Task objective:
Show the lines below where "will" occurs.

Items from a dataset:
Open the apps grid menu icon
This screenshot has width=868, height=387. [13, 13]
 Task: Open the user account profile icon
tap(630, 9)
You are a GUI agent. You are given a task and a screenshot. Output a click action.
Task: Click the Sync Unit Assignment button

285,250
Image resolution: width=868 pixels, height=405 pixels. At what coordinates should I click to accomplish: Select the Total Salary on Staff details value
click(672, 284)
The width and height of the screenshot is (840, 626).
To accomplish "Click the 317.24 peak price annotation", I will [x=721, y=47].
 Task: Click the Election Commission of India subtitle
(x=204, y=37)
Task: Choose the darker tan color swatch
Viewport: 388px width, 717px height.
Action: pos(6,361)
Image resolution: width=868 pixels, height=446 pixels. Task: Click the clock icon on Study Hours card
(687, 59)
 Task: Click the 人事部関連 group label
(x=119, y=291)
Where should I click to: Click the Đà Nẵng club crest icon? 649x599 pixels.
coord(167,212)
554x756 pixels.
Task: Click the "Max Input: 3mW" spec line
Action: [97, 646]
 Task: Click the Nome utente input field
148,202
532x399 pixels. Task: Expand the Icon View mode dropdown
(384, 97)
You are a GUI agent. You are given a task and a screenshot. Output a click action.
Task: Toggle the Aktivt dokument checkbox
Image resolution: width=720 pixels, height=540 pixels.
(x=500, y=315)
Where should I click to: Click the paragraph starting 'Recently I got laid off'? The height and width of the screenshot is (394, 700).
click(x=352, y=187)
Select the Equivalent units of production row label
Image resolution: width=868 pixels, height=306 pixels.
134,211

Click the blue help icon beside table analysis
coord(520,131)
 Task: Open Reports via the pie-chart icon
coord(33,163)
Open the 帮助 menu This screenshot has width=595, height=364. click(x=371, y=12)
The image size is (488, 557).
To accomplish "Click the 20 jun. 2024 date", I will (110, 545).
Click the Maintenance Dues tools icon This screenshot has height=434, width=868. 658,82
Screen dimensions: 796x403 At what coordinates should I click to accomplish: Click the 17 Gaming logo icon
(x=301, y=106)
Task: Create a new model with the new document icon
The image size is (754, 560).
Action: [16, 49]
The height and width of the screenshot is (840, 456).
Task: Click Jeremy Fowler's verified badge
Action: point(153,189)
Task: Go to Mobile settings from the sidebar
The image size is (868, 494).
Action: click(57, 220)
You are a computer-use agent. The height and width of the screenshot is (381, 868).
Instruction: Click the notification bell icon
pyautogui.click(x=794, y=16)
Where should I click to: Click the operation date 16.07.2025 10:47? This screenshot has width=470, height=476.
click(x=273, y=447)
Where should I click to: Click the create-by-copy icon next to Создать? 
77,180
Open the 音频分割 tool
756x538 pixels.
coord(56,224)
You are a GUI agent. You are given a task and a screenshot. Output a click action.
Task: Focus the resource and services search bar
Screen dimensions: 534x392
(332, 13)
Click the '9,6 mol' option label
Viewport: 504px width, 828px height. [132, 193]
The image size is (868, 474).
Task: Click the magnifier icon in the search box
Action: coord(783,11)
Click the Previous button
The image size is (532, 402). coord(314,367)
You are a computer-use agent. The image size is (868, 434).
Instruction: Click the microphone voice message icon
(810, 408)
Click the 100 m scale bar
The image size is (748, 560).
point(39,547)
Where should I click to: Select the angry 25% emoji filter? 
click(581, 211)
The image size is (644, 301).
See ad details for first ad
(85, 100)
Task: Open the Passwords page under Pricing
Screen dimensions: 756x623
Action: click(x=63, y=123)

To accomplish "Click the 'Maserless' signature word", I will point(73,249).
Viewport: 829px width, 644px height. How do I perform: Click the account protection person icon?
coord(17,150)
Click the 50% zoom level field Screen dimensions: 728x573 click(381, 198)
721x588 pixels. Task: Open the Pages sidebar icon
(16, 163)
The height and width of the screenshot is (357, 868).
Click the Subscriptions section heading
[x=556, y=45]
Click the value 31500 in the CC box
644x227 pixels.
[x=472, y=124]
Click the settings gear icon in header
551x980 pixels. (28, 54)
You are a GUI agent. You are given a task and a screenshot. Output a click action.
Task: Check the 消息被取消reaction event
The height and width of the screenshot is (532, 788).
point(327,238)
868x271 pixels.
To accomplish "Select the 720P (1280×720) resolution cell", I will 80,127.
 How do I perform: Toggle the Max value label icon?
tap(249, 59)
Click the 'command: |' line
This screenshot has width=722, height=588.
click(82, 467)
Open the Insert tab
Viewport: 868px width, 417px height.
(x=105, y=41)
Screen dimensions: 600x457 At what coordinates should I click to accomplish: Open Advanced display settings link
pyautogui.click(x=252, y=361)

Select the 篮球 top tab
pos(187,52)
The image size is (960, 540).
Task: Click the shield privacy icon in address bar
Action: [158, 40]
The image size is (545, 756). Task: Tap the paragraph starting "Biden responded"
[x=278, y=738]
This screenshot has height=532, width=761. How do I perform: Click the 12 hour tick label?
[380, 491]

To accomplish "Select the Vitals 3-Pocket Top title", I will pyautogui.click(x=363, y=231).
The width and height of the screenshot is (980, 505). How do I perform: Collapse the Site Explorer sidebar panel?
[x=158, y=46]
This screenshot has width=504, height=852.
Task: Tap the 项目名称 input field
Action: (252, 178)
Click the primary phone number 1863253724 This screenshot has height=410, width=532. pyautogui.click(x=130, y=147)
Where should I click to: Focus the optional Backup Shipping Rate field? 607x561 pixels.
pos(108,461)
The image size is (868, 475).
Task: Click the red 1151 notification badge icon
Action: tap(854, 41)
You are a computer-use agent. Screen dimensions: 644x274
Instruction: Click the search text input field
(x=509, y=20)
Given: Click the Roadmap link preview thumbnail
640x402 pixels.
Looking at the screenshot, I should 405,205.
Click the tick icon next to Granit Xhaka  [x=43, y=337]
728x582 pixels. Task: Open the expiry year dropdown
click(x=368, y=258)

Exercise solution:
To accomplish "Click the 317.24 peak price annotation", I will [x=721, y=47].
To accomplish "Click the 20 jun. 2024 date", I will (110, 545).
To accomplish "Click the 'Maserless' signature word", I will point(73,249).
To accomplish "Select the 720P (1280×720) resolution cell", I will 80,127.
To accomplish "Select the Vitals 3-Pocket Top title", I will pyautogui.click(x=363, y=231).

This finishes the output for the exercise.